We’re seeing things the way they really are, of course, while other people – well, they’re seeing things through the prism of their ideology, ethnicity or social class.
Perhaps the most dangerous of all is known as the illusion of asymmetric insight. First discovered in 2001, this is the belief that you understand the views of others better than they understand yours. Not only will members of a group usually think they understand other groups (such as those with alternative political ideology) better than the other way around, but that their knowledge of their own views is superior. There’s no need to listen to what others have to say – you probably understand their reasoning already.
Finally, there’s false consensus, which leads people to think that – knowing what they know – any reasonable person would agree with them. “That’s why we often see people really shocked after, let’s say, the Democratic Convention,” says Ross. Hillary supporters will have heard what she has to say and decided it was obviously true and any reasonable person will also agree with her – though this would also be true for Republicans.

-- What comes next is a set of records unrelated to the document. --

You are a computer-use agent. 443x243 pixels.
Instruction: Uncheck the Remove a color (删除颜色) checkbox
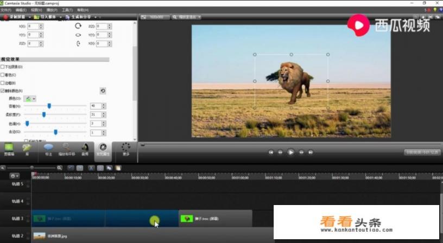point(3,91)
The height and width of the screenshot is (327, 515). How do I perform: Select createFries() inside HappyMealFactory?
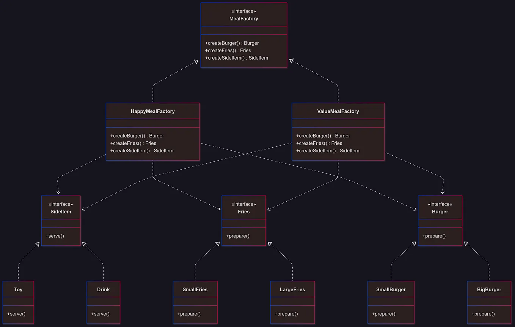(133, 143)
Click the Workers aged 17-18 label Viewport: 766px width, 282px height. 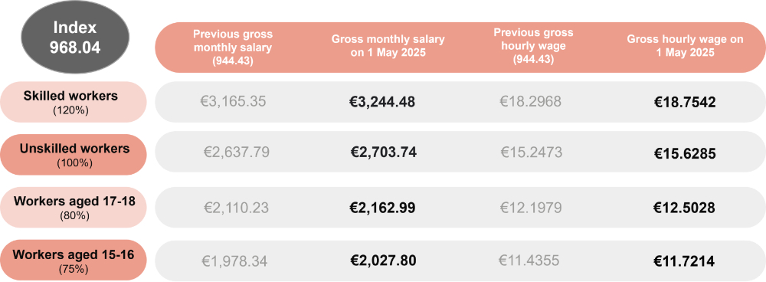tap(74, 207)
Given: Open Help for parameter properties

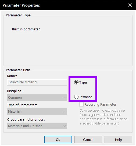Looking at the screenshot, I should click(118, 140).
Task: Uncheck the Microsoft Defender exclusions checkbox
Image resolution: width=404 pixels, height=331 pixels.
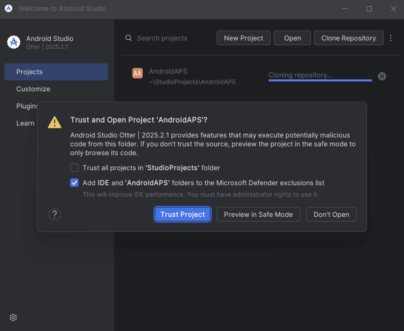Action: pyautogui.click(x=74, y=183)
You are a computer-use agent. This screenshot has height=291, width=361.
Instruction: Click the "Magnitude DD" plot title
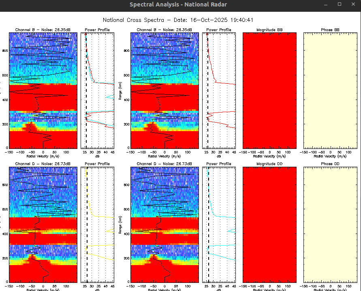click(269, 164)
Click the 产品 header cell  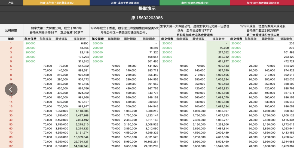point(11,3)
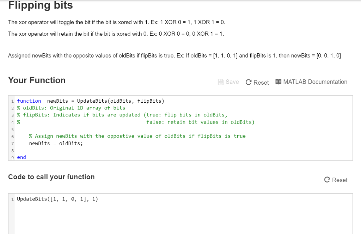Click empty line 5 in function editor
Viewport: 361px width, 234px height.
pos(184,129)
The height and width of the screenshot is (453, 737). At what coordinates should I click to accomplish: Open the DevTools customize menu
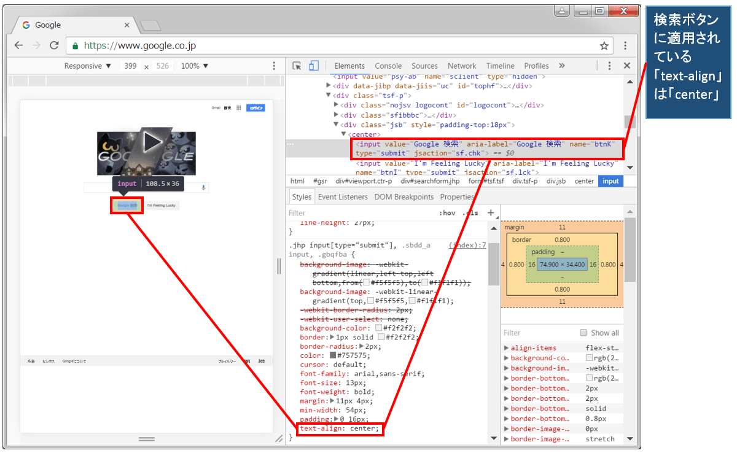610,66

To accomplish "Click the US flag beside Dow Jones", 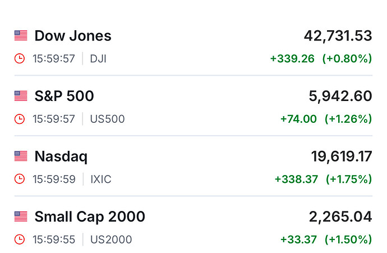I will pyautogui.click(x=21, y=36).
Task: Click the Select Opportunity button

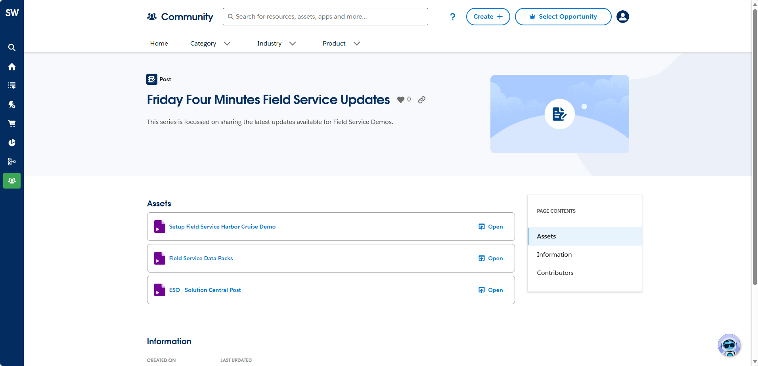Action: click(x=563, y=17)
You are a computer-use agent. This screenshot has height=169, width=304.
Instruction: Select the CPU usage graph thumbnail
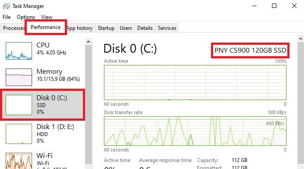coord(19,51)
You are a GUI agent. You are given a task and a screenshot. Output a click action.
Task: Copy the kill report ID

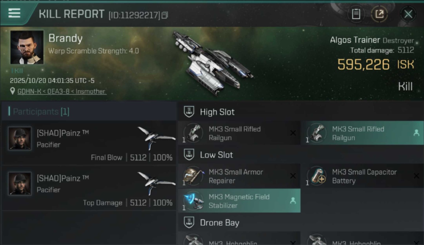click(x=165, y=15)
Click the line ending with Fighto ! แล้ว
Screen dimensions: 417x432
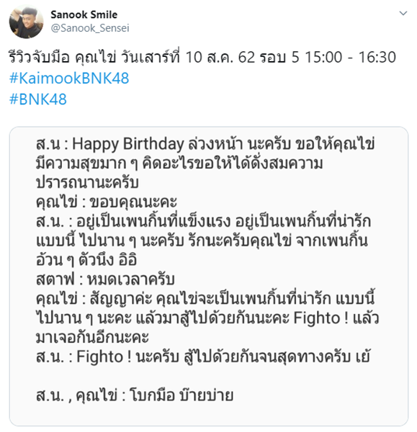[207, 318]
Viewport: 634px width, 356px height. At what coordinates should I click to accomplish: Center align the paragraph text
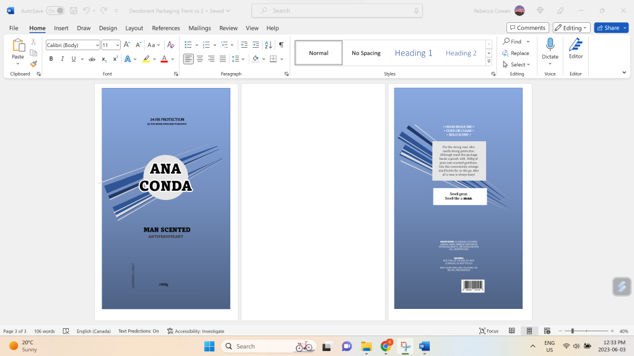[x=199, y=59]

These mental blind spots are not without risk. In elections, with little overlap between the views of one tribe and another, the losing side may feel angry and ignored. This is even more likely since polarisation is also known to reduce voter turnout in the first place.
However, whatever you do – don’t use this article to try to change someone’s mind. Given evidence against our beliefs, the “backfire effect” tends to make us believe our original views even more strongly. It looks like you’re unlikely to win that debate with your friends any time soon.